## TESTO FORNITO:
La teoria del comportamento pianificato è un modello che spiega il comportamento umano come conseguente ad un'intenzione a sua volta esito dell'interazione tra diverse credenze, ovvero l'atteggiamento, le norme soggettive dell'individuo agente e la percezione di controllo. Essa è un ampliamento della precedente Teoria dell'azione ragionata[1].
La TRA prevede che il comportamento sia preceduto dall'intenzione a metterlo in pratica; questa, a sua volta, è determinata in modo contemporaneo dall’atteggiamento verso il comportamento e dalle norme soggettive. Nel 1991 Icek Ajzen[2], per superare i limiti della teoria dell'azione ragionata (TRA) di Martin Fishbein e Ajzen (1975)[1], introduce un nuovo elemento, formulando così la teoria del comportamento pianificato (TPB dall'inglese Theory of planned behavior). La nuova variabile introdotta consiste nel controllo comportamentale percepito, cioè la percezione che un soggetto ha di poter (o riuscire a) mettere in atto il comportamento voluto. Questo controllo va ad influire sull'intenzione di attuare un dato comportamento e sull'effettivo comportamento stesso (per esempio in un'ottica di mercato questo comportamento potrebbe essere l'acquisto di un prodotto).

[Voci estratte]
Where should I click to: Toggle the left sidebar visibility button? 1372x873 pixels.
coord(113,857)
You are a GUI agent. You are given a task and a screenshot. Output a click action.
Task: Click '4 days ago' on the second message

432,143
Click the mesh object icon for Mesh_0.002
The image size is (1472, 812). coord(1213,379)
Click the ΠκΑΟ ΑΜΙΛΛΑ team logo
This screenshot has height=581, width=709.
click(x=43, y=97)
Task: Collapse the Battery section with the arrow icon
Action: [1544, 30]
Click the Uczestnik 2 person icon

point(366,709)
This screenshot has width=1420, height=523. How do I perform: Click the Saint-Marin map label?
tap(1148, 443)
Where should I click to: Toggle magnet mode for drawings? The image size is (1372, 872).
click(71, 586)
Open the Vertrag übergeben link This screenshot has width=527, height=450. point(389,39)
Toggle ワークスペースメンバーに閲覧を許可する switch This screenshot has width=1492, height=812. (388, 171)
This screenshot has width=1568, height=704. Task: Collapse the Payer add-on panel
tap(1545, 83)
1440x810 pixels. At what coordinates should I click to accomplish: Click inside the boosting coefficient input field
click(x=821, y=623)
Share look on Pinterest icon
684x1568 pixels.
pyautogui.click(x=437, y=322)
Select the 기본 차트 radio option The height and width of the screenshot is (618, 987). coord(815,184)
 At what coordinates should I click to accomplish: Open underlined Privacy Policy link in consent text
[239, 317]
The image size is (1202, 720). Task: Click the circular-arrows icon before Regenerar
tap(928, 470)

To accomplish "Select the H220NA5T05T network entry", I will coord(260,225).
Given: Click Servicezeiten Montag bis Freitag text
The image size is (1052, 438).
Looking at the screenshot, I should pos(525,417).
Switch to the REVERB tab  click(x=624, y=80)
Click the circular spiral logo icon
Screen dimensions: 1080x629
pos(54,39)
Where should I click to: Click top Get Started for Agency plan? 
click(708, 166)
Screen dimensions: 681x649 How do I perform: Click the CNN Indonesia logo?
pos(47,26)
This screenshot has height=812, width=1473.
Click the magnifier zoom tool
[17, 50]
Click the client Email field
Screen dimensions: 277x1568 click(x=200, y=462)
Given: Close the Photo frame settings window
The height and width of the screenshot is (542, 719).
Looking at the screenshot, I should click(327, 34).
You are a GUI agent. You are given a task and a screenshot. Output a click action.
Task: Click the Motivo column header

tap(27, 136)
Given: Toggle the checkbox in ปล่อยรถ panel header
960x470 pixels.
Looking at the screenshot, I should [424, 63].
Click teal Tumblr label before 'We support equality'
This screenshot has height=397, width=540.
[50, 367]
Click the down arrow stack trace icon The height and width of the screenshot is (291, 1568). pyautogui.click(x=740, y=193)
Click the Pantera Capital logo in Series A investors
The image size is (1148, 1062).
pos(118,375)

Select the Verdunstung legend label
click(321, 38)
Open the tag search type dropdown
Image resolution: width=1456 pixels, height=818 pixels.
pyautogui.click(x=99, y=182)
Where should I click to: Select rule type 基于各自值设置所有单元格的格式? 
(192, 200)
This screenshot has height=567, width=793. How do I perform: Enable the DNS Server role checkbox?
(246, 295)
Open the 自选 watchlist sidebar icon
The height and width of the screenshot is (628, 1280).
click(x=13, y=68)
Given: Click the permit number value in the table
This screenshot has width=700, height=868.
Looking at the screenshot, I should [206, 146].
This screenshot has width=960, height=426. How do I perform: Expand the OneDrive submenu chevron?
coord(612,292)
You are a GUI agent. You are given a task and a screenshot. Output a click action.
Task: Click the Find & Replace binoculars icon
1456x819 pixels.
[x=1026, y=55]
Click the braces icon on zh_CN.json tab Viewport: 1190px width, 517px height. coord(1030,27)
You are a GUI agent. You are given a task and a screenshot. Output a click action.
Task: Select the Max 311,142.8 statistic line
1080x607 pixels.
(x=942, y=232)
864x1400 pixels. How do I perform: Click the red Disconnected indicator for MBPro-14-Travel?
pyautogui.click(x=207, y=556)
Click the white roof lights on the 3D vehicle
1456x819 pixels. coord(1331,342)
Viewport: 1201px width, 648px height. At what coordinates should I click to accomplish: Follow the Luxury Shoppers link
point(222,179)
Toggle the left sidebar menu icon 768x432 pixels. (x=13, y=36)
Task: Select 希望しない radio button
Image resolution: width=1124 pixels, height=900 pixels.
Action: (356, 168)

## COMPITI DA SVOLGERE:
- a) Traduci in inglese questa frase del testo sulla teoria del comportamento pianificato: "La nuova variabile introdotta consiste nel controllo comportamentale percepito, cioè la percezione che un soggetto ha di poter (o riuscire a) mettere in atto il comportamento voluto."
- b) Riporta senza modifiche le righe delle voci comprese tra quella che contiene "This screenshot has height=812, width=1473." e quella che contiene "coord(612,292)", entrambe incluse.

## RISPOSTE AI COMPITI:
- a) The new variable introduced is perceived behavioral control, that is, the perception a person has of being able (or managing) to carry out the desired behavior.

- b)
This screenshot has height=812, width=1473.
Click the magnifier zoom tool
[17, 50]
Click the client Email field
Screen dimensions: 277x1568 click(x=200, y=462)
Given: Close the Photo frame settings window
The height and width of the screenshot is (542, 719).
Looking at the screenshot, I should click(327, 34).
You are a GUI agent. You are given a task and a screenshot. Output a click action.
Task: Click the Motivo column header

tap(27, 136)
Given: Toggle the checkbox in ปล่อยรถ panel header
960x470 pixels.
Looking at the screenshot, I should [424, 63].
Click teal Tumblr label before 'We support equality'
This screenshot has height=397, width=540.
[50, 367]
Click the down arrow stack trace icon The height and width of the screenshot is (291, 1568). pyautogui.click(x=740, y=193)
Click the Pantera Capital logo in Series A investors
The image size is (1148, 1062).
pos(118,375)

Select the Verdunstung legend label
click(321, 38)
Open the tag search type dropdown
Image resolution: width=1456 pixels, height=818 pixels.
pyautogui.click(x=99, y=182)
Where should I click to: Select rule type 基于各自值设置所有单元格的格式? 
(192, 200)
This screenshot has height=567, width=793. How do I perform: Enable the DNS Server role checkbox?
(246, 295)
Open the 自选 watchlist sidebar icon
The height and width of the screenshot is (628, 1280).
click(x=13, y=68)
Given: Click the permit number value in the table
This screenshot has width=700, height=868.
Looking at the screenshot, I should [206, 146].
This screenshot has width=960, height=426. How do I perform: Expand the OneDrive submenu chevron?
coord(612,292)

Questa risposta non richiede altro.